The patent system will not grant or uphold patents that are judged to be obvious. However, the system interprets the word "obvious" in a way that might surprise computer programmers. The standard of obviousness developed in other fields is inappropriate for software.

Patent examiners and judges are accustomed to considering even small, incremental changes as deserving new patents. For example, the famous 'Polaroid vs. Kodak' case hinged on differences in the number and order of layers of chemicals in a film--differences between the technique Kodak was using and those described by previous, expired patents. The court ruled that these differences were unobvious.

Computer scientists solve problems quickly because the medium of programming is tractable. They are trained to generalize solution principles from one problem to another. One such generalization is that a procedure can be repeated or subdivided. Programmers consider this obvious--but the Patent Office did not think that it was obvious when it granted the patent on scrolling multiple strings, described above.

Cases such as this cannot be considered errors. The patent system is functioning as it was designed to do--but with software, it produces outrageous results.

Patenting What Is Too Obvious to Publish

Sometimes it is possible to patent a technique that is not new precisely because it is obvious--so obvious that no one would have published a paper about it.

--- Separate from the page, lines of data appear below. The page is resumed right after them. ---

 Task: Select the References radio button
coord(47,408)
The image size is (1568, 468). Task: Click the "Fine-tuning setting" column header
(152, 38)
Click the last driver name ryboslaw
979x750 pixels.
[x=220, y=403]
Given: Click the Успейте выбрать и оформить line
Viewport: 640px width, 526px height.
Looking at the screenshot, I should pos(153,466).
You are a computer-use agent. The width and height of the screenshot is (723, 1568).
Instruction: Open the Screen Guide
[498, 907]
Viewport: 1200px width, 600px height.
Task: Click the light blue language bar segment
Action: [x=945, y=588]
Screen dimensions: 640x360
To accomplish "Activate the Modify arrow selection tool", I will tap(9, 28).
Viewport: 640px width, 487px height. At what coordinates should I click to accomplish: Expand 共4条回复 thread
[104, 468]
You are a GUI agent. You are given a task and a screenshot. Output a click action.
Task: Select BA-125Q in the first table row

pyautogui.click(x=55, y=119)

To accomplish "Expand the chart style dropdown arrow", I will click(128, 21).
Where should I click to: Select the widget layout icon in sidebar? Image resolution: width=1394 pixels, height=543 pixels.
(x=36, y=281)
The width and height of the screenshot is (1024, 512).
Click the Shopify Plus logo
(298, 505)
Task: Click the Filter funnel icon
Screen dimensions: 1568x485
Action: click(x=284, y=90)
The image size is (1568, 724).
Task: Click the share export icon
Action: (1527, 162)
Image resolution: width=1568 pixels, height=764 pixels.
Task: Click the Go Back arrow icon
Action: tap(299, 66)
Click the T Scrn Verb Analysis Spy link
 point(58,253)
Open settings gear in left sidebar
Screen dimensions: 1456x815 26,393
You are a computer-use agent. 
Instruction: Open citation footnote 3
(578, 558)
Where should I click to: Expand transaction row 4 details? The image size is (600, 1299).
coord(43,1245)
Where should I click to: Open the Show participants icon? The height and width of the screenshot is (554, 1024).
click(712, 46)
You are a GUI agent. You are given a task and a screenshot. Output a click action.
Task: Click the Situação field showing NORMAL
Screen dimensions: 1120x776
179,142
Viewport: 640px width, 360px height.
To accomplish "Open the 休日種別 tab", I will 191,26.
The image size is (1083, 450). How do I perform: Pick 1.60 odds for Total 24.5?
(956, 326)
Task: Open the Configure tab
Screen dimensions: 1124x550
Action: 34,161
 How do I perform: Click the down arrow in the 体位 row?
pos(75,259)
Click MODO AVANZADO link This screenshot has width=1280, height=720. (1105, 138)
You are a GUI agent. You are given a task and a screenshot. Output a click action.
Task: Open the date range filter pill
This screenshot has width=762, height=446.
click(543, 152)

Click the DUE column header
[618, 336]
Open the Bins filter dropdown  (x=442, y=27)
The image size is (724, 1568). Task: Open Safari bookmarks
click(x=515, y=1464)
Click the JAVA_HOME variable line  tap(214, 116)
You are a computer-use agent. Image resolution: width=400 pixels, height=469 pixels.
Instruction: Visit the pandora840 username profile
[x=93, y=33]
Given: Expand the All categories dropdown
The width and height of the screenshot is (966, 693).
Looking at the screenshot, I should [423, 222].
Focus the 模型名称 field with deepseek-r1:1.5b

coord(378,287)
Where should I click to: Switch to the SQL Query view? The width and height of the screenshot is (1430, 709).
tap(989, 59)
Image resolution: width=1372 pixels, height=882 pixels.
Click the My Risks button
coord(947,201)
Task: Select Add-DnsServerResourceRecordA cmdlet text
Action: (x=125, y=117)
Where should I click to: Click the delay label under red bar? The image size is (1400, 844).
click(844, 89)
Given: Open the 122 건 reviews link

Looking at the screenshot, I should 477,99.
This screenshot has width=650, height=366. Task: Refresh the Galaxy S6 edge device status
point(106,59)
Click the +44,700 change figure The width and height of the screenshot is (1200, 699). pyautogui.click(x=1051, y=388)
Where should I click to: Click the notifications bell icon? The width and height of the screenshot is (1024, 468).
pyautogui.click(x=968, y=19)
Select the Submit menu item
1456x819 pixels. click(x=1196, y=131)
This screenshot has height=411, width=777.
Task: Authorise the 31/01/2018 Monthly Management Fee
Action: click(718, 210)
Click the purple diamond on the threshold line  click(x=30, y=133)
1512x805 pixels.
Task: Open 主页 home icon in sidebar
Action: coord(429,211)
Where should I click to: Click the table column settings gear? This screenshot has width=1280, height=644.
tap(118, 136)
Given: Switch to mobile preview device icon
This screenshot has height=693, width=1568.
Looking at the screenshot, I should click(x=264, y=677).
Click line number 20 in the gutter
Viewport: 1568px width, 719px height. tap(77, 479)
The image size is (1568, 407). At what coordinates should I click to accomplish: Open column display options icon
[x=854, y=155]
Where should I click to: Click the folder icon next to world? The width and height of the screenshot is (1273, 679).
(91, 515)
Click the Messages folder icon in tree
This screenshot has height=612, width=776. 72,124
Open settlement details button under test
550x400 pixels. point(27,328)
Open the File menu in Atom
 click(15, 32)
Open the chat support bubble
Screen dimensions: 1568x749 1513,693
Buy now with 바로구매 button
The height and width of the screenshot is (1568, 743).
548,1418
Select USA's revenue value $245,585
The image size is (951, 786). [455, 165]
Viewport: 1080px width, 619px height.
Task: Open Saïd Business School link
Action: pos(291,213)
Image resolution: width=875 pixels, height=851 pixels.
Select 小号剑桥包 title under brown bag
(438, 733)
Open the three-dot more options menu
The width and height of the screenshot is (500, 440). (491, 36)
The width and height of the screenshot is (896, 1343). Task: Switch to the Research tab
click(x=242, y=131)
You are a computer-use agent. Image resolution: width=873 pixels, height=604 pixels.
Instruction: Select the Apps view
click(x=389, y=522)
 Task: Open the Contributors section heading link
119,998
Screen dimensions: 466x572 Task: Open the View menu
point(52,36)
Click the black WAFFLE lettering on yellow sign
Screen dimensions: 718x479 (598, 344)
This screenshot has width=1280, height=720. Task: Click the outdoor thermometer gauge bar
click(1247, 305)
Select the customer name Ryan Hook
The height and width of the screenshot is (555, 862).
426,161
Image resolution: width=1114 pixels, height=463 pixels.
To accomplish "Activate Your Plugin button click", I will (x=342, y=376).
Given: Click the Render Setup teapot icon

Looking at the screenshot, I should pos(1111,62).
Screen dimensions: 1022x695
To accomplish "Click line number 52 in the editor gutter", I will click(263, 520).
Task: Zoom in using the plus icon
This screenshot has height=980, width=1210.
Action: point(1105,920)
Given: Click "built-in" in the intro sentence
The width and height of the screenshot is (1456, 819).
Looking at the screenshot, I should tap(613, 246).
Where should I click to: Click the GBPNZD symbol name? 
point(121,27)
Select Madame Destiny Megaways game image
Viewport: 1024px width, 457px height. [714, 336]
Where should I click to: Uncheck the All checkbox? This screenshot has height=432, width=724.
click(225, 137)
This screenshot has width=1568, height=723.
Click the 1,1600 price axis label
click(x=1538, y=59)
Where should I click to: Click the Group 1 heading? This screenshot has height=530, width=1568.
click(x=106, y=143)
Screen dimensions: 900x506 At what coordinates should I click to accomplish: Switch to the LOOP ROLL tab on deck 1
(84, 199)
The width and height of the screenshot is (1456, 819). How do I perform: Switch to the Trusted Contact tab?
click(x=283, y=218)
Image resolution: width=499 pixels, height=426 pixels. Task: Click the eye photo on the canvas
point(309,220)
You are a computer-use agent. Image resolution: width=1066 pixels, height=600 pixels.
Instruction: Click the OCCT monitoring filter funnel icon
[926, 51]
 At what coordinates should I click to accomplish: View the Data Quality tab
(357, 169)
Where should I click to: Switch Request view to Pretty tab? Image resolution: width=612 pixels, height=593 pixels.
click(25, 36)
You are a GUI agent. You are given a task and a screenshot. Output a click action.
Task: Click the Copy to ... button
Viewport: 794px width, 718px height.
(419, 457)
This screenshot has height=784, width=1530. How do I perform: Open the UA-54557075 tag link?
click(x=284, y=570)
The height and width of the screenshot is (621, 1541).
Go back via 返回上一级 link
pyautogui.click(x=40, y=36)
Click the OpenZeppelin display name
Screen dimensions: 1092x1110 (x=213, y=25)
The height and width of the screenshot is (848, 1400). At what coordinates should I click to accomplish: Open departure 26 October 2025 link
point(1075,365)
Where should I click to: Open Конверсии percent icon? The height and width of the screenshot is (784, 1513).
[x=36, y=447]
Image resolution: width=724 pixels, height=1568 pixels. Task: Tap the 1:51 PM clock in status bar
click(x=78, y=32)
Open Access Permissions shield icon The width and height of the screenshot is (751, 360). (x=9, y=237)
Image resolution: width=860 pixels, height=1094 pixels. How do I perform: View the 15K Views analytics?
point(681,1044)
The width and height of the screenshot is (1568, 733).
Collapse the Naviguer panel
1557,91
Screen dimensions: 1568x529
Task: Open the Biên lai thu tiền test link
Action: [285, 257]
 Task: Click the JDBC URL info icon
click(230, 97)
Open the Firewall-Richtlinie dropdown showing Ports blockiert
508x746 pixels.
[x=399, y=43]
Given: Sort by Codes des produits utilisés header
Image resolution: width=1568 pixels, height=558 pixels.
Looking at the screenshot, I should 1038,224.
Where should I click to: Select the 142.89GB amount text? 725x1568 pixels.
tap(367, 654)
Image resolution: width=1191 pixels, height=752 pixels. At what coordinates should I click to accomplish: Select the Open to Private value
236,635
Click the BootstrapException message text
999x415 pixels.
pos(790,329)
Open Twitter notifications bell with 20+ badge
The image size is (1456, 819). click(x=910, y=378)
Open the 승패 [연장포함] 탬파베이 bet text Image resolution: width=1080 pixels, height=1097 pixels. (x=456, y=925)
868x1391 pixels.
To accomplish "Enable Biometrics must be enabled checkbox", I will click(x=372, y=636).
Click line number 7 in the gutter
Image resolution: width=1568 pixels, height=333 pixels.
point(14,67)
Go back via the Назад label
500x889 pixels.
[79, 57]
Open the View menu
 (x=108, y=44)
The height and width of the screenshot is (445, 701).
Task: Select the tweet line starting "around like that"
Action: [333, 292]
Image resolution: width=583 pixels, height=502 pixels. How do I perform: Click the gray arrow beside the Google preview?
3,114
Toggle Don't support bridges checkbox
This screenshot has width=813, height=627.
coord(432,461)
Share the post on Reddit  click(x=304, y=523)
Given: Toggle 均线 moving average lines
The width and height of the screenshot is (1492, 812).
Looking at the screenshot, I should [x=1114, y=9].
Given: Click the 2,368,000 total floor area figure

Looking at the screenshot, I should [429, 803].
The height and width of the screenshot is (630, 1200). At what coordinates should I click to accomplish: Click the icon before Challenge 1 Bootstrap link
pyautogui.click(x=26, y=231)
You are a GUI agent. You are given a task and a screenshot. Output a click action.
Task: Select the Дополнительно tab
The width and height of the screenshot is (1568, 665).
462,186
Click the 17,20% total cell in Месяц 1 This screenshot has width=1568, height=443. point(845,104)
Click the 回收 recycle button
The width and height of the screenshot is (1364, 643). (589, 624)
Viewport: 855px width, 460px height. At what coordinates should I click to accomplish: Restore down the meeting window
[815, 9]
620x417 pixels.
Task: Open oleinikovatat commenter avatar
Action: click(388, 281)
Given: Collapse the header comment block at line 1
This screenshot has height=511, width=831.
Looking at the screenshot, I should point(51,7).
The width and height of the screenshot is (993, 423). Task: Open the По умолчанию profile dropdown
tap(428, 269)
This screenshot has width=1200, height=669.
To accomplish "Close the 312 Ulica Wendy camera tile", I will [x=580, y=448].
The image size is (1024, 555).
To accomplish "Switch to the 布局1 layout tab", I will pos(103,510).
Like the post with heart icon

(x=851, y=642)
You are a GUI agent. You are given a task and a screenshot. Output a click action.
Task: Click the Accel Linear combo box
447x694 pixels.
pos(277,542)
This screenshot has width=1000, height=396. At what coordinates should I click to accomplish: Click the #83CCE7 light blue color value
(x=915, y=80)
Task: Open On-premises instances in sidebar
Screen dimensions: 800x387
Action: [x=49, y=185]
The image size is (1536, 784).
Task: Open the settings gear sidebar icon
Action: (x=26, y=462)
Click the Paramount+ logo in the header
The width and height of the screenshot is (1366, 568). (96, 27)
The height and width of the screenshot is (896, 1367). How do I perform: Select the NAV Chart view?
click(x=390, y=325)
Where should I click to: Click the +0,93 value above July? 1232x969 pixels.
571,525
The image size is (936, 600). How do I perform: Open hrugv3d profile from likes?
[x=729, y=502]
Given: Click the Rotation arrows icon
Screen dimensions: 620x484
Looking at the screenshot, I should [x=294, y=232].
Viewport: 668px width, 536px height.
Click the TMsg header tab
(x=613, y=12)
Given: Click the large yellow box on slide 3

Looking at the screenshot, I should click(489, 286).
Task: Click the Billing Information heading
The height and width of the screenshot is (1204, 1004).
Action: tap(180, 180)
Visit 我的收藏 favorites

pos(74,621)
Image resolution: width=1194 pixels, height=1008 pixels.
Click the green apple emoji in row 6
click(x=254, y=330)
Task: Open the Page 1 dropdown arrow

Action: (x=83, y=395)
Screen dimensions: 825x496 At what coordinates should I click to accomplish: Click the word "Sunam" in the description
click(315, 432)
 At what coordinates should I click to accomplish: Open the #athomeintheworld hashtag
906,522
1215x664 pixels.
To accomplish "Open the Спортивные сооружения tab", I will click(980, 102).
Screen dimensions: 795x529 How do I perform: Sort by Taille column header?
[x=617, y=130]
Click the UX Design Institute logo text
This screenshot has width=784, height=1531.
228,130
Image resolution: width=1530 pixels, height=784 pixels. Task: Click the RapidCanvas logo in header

For example, computer companies distributing the free X Window System developed by MIT are now being threatened with lawsuits by AT&T over patent number 4,555,775, covering the use of "backing store" in a window system that lets multiple programs have windows. Backing store means that the contents of a window that is temporarily partly hidden are saved in off-screen memory, so they can be restored quickly if the obscuring window disappears.

Early window systems were developed on computers that could not run two programs at once. These computers had small memories, so saving window contents was obviously a waste of scarce memory space. Later, larger multiprocessing computers led to the use of backing store, and to permitting each program to have its own windows. The combination was inevitable.

The technique of backing store was used at MIT in the Lisp Machine System before AT&T applied for a patent. (By coincidence, the Lisp Machine also supported multiprocessing.) The Lisp Machine developers published nothing about backing store at the time, considering it too obvious. It was mentioned when a programmers' manual explained how to turn it on and off.

But this manual was published one week after the AT&T patent application--too late to count as prior art to defeat the patent. So the AT&T patent may stand, and MIT may be forbidden to continue using a method that MIT used before AT&T.

The result is that the dozens of companies and hundreds of thousands of users who accepted the software from MIT on the understanding that it was free are now faced with possible lawsuits. (They are also being threatened with Cadtrak's exclusive-or patent.) The X Window System project was intended to develop a window system that all developers could use freely. This public service goal seems to have been thwarted by patents.